■ **ASSIGNED TASK**
Upon reaching the line that contains "Screen dimensions: 1136x693" in the records below, begin repeating every line exactly through the last one, skipping pictures.

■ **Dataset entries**
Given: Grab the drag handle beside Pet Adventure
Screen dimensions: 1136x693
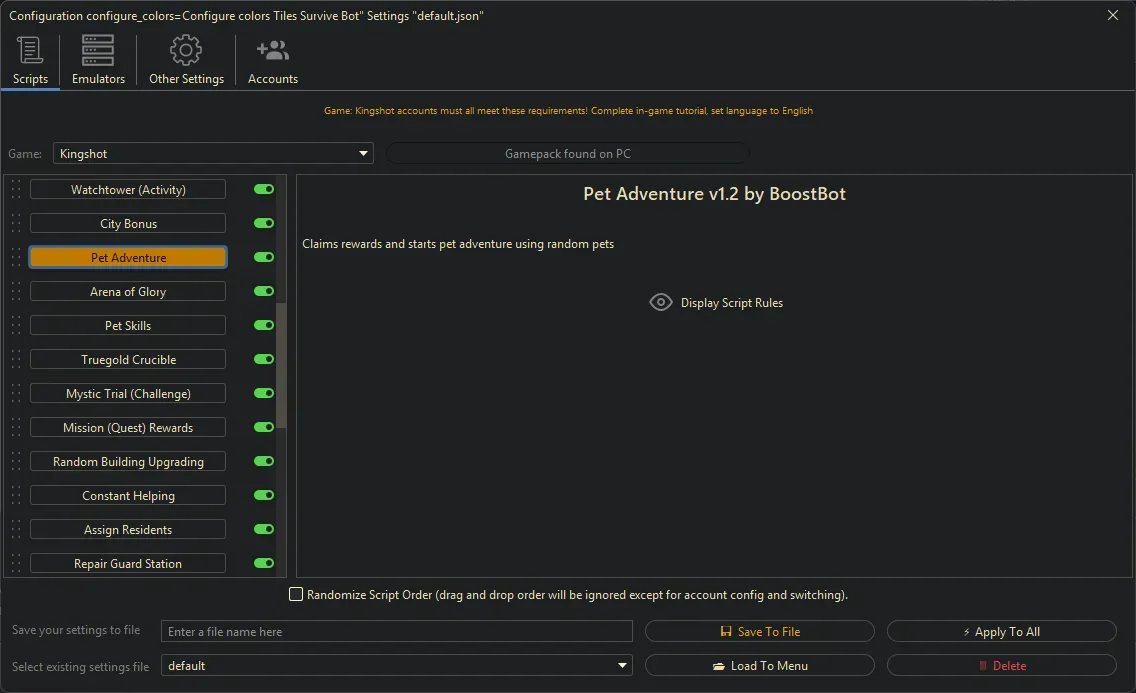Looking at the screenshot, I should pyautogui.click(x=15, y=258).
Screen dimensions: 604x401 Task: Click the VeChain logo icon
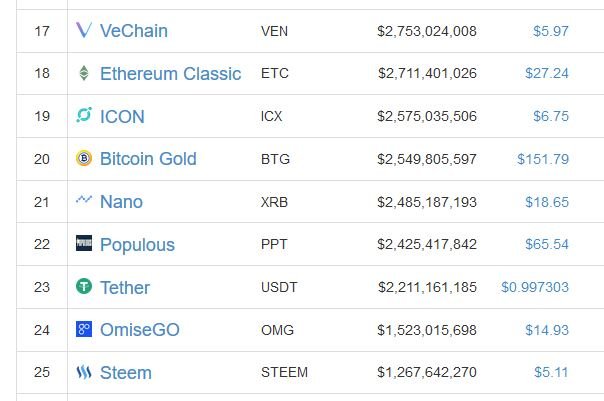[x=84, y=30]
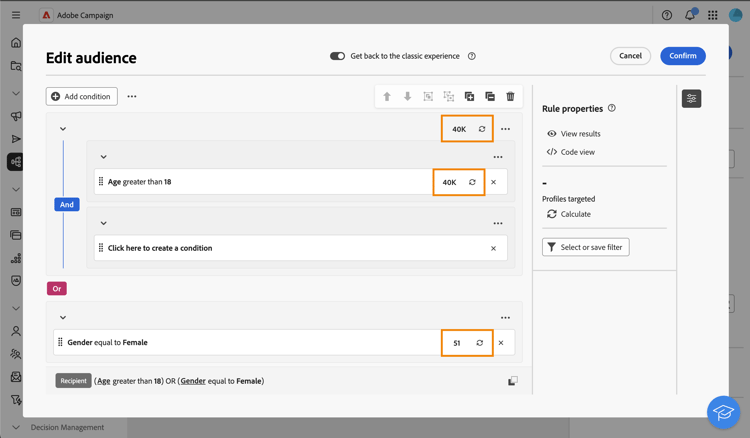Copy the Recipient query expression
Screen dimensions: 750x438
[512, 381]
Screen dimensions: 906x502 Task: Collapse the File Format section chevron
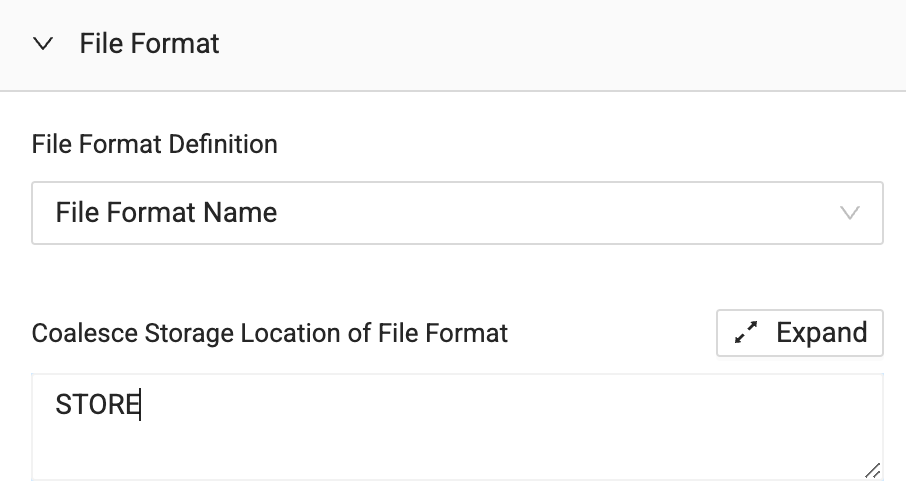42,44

■ **REPLY**
Screen dimensions: 1136x693
Looking at the screenshot, I should pyautogui.click(x=15, y=258).
Screen dimensions: 604x401 Task: Click the VeChain logo icon
[x=84, y=30]
Copy the Recipient query expression
Screen dimensions: 750x438
[512, 381]
Screen dimensions: 906x502 Task: Collapse the File Format section chevron
42,44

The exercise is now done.